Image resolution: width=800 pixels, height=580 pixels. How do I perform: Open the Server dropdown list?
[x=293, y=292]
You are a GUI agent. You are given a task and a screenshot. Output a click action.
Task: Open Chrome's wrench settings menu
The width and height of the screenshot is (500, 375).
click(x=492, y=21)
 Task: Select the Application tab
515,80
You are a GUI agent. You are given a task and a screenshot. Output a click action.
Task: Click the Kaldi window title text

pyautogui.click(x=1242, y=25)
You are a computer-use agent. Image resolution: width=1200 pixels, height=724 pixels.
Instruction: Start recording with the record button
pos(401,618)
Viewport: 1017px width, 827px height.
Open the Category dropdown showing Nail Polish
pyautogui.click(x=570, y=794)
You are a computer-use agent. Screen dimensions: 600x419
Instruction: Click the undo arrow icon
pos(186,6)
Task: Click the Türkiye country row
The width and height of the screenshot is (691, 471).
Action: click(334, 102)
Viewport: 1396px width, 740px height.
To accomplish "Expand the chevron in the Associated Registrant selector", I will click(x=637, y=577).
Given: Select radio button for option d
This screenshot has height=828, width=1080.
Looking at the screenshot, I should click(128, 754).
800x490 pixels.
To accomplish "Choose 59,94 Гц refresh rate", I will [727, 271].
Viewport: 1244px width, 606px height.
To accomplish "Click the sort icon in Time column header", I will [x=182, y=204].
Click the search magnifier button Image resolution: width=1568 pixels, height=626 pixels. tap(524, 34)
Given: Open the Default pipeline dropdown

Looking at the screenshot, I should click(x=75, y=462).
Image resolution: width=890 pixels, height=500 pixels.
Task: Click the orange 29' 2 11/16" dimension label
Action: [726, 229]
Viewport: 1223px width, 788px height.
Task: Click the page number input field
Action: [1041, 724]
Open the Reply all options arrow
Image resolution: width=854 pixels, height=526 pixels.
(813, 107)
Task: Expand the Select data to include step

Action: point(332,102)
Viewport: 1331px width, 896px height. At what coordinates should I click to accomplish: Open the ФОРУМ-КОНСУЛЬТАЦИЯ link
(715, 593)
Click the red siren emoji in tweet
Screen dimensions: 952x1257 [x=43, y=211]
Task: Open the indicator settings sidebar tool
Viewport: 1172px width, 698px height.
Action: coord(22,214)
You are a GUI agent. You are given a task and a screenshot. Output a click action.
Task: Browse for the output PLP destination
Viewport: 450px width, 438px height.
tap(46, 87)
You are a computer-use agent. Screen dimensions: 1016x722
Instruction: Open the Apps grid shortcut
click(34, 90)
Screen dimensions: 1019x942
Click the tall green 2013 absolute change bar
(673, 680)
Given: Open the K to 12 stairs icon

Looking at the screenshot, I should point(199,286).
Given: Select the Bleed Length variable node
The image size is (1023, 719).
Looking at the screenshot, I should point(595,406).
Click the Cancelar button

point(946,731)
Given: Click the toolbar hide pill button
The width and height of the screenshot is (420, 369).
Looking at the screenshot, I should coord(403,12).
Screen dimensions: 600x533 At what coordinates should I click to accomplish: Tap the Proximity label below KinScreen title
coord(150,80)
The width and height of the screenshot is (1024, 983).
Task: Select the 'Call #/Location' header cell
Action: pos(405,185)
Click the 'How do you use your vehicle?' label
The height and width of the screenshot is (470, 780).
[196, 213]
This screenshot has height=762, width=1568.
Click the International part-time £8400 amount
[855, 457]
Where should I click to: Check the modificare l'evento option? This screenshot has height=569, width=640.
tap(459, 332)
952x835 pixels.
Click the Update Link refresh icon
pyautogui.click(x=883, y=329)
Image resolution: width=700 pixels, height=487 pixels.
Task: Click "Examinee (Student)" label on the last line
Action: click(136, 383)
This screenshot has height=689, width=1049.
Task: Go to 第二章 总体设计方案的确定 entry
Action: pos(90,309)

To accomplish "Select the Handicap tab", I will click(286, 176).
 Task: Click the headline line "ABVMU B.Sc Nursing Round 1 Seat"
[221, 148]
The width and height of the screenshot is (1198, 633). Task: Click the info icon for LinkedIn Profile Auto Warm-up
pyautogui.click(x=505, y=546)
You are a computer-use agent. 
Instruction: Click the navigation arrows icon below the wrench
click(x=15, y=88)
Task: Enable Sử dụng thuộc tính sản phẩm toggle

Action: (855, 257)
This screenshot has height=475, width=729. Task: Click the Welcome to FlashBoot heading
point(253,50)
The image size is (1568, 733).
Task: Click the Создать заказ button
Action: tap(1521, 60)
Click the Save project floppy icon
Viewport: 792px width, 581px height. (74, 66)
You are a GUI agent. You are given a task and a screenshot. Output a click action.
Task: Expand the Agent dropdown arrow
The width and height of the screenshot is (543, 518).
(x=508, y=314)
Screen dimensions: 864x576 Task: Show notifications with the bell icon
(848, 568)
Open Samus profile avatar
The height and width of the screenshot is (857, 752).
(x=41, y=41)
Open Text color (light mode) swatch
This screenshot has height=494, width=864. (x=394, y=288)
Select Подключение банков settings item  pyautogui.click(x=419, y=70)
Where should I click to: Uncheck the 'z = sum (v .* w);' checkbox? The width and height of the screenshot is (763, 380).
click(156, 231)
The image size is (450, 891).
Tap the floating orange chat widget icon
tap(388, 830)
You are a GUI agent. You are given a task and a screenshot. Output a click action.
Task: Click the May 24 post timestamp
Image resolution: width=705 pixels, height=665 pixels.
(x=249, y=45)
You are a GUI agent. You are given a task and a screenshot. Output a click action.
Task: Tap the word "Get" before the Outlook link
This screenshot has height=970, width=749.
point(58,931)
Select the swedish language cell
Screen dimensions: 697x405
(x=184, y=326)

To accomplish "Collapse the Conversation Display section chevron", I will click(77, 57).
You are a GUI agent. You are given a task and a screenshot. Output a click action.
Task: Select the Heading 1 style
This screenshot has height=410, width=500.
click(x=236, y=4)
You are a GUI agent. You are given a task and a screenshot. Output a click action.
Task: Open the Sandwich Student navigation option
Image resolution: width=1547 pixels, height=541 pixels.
#####
◆ **Activity**: Retype the records above in full, exactly.

◆ **Written response**:
Image resolution: width=800 pixels, height=580 pixels. How do I perform: Open the Server dropdown list?
[x=293, y=292]
You are a GUI agent. You are given a task and a screenshot. Output a click action.
Task: Open Chrome's wrench settings menu
The width and height of the screenshot is (500, 375).
click(x=492, y=21)
 Task: Select the Application tab
515,80
You are a GUI agent. You are given a task and a screenshot. Output a click action.
Task: Click the Kaldi window title text

pyautogui.click(x=1242, y=25)
You are a computer-use agent. Image resolution: width=1200 pixels, height=724 pixels.
Instruction: Start recording with the record button
pos(401,618)
Viewport: 1017px width, 827px height.
Open the Category dropdown showing Nail Polish
pyautogui.click(x=570, y=794)
You are a computer-use agent. Screen dimensions: 600x419
Instruction: Click the undo arrow icon
pos(186,6)
Task: Click the Türkiye country row
The width and height of the screenshot is (691, 471).
Action: click(334, 102)
Viewport: 1396px width, 740px height.
To accomplish "Expand the chevron in the Associated Registrant selector", I will click(x=637, y=577).
Given: Select radio button for option d
This screenshot has height=828, width=1080.
Looking at the screenshot, I should click(128, 754).
800x490 pixels.
To accomplish "Choose 59,94 Гц refresh rate", I will [727, 271].
Viewport: 1244px width, 606px height.
To accomplish "Click the sort icon in Time column header", I will [x=182, y=204].
Click the search magnifier button Image resolution: width=1568 pixels, height=626 pixels. tap(524, 34)
Given: Open the Default pipeline dropdown

Looking at the screenshot, I should click(x=75, y=462).
Image resolution: width=890 pixels, height=500 pixels.
Task: Click the orange 29' 2 11/16" dimension label
Action: [726, 229]
Viewport: 1223px width, 788px height.
Task: Click the page number input field
Action: [1041, 724]
Open the Reply all options arrow
Image resolution: width=854 pixels, height=526 pixels.
(813, 107)
Task: Expand the Select data to include step

Action: point(332,102)
Viewport: 1331px width, 896px height. At what coordinates should I click to accomplish: Open the ФОРУМ-КОНСУЛЬТАЦИЯ link
(715, 593)
Click the red siren emoji in tweet
Screen dimensions: 952x1257 [x=43, y=211]
Task: Open the indicator settings sidebar tool
Viewport: 1172px width, 698px height.
Action: coord(22,214)
You are a GUI agent. You are given a task and a screenshot. Output a click action.
Task: Browse for the output PLP destination
Viewport: 450px width, 438px height.
tap(46, 87)
You are a computer-use agent. Screen dimensions: 1016x722
Instruction: Open the Apps grid shortcut
click(34, 90)
Screen dimensions: 1019x942
Click the tall green 2013 absolute change bar
(673, 680)
Given: Open the K to 12 stairs icon

Looking at the screenshot, I should point(199,286).
Given: Select the Bleed Length variable node
The image size is (1023, 719).
Looking at the screenshot, I should point(595,406).
Click the Cancelar button

point(946,731)
Given: Click the toolbar hide pill button
The width and height of the screenshot is (420, 369).
Looking at the screenshot, I should coord(403,12).
Screen dimensions: 600x533 At what coordinates should I click to accomplish: Tap the Proximity label below KinScreen title
coord(150,80)
The width and height of the screenshot is (1024, 983).
Task: Select the 'Call #/Location' header cell
Action: pos(405,185)
Click the 'How do you use your vehicle?' label
The height and width of the screenshot is (470, 780).
[196, 213]
This screenshot has height=762, width=1568.
Click the International part-time £8400 amount
[855, 457]
Where should I click to: Check the modificare l'evento option? This screenshot has height=569, width=640.
tap(459, 332)
952x835 pixels.
Click the Update Link refresh icon
pyautogui.click(x=883, y=329)
Image resolution: width=700 pixels, height=487 pixels.
Task: Click "Examinee (Student)" label on the last line
Action: click(136, 383)
This screenshot has height=689, width=1049.
Task: Go to 第二章 总体设计方案的确定 entry
Action: pos(90,309)

To accomplish "Select the Handicap tab", I will click(286, 176).
 Task: Click the headline line "ABVMU B.Sc Nursing Round 1 Seat"
[221, 148]
The width and height of the screenshot is (1198, 633). Task: Click the info icon for LinkedIn Profile Auto Warm-up
pyautogui.click(x=505, y=546)
You are a computer-use agent. 
Instruction: Click the navigation arrows icon below the wrench
click(x=15, y=88)
Task: Enable Sử dụng thuộc tính sản phẩm toggle

Action: (855, 257)
This screenshot has height=475, width=729. Task: Click the Welcome to FlashBoot heading
point(253,50)
The image size is (1568, 733).
Task: Click the Создать заказ button
Action: tap(1521, 60)
Click the Save project floppy icon
Viewport: 792px width, 581px height. (74, 66)
You are a GUI agent. You are given a task and a screenshot. Output a click action.
Task: Expand the Agent dropdown arrow
The width and height of the screenshot is (543, 518).
(x=508, y=314)
Screen dimensions: 864x576 Task: Show notifications with the bell icon
(848, 568)
Open Samus profile avatar
The height and width of the screenshot is (857, 752).
(x=41, y=41)
Open Text color (light mode) swatch
This screenshot has height=494, width=864. (x=394, y=288)
Select Подключение банков settings item  pyautogui.click(x=419, y=70)
Where should I click to: Uncheck the 'z = sum (v .* w);' checkbox? The width and height of the screenshot is (763, 380).
click(156, 231)
The image size is (450, 891).
Tap the floating orange chat widget icon
tap(388, 830)
You are a GUI agent. You are given a task and a screenshot. Output a click action.
Task: Click the May 24 post timestamp
Image resolution: width=705 pixels, height=665 pixels.
(x=249, y=45)
You are a GUI agent. You are given a task and a screenshot. Output a click action.
Task: Tap the word "Get" before the Outlook link
This screenshot has height=970, width=749.
point(58,931)
Select the swedish language cell
Screen dimensions: 697x405
(x=184, y=326)

To accomplish "Collapse the Conversation Display section chevron", I will click(77, 57).
You are a GUI agent. You are given a task and a screenshot. Output a click action.
Task: Select the Heading 1 style
This screenshot has height=410, width=500.
click(x=236, y=4)
You are a GUI agent. You are given a task and a screenshot. Output a click action.
Task: Open the Sandwich Student navigation option
Image resolution: width=1547 pixels, height=541 pixels.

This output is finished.